### What to work on
Filter the entries down to the lines containing "computer", and copy those lines.

### Records to use

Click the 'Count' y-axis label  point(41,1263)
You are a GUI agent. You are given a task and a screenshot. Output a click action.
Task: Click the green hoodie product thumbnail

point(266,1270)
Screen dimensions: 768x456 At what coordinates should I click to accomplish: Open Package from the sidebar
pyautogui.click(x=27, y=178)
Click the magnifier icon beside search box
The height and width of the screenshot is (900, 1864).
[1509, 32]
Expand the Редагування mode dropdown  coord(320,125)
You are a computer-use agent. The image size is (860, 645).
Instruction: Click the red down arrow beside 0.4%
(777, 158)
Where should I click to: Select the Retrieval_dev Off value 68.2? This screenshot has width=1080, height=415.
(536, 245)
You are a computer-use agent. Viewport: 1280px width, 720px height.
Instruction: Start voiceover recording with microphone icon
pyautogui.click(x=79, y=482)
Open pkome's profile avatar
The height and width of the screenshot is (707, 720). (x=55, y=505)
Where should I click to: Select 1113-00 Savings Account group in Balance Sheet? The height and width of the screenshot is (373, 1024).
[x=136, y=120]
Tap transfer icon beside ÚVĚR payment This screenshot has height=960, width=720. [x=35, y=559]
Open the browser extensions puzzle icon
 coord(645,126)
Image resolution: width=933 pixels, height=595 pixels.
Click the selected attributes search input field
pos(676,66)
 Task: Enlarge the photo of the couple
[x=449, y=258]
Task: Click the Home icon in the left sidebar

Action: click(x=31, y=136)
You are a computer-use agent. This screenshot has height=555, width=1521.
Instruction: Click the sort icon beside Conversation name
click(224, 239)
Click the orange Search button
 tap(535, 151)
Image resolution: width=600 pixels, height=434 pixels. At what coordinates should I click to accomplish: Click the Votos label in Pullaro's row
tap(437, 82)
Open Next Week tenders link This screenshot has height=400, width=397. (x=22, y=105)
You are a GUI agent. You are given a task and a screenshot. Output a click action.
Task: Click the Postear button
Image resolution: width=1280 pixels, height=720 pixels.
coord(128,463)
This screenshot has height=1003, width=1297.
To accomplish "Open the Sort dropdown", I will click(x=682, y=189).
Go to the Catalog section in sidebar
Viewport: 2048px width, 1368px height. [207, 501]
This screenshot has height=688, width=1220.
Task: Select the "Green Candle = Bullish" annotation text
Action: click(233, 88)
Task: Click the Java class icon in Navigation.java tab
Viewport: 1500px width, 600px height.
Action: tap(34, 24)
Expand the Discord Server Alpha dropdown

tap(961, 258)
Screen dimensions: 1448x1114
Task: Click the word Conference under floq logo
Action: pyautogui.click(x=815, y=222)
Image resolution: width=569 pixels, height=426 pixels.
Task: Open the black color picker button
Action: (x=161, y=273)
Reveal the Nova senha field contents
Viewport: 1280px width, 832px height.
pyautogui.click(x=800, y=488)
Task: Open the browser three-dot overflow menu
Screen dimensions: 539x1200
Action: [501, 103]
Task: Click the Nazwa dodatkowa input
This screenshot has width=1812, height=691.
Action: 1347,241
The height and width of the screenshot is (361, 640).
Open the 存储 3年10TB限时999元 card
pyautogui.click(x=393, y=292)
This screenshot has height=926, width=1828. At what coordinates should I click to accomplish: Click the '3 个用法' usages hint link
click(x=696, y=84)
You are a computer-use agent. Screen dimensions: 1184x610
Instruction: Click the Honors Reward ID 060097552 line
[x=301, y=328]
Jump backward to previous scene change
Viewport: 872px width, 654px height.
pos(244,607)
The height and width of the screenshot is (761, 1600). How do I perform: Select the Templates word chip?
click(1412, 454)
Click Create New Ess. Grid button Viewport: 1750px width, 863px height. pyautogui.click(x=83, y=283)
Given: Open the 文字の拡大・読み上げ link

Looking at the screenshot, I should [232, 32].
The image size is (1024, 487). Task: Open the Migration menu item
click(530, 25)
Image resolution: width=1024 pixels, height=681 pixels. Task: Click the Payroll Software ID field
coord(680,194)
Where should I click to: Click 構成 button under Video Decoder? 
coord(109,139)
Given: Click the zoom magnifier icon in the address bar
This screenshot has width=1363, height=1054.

### Exercise response
You are a computer-use agent. The image size is (860, 645).
You are a computer-use agent. Viewport: 1280px width, 720px height.
You are a computer-use agent. This screenshot has height=555, width=1521.
You are a computer-use agent. Screen dimensions: 1184x610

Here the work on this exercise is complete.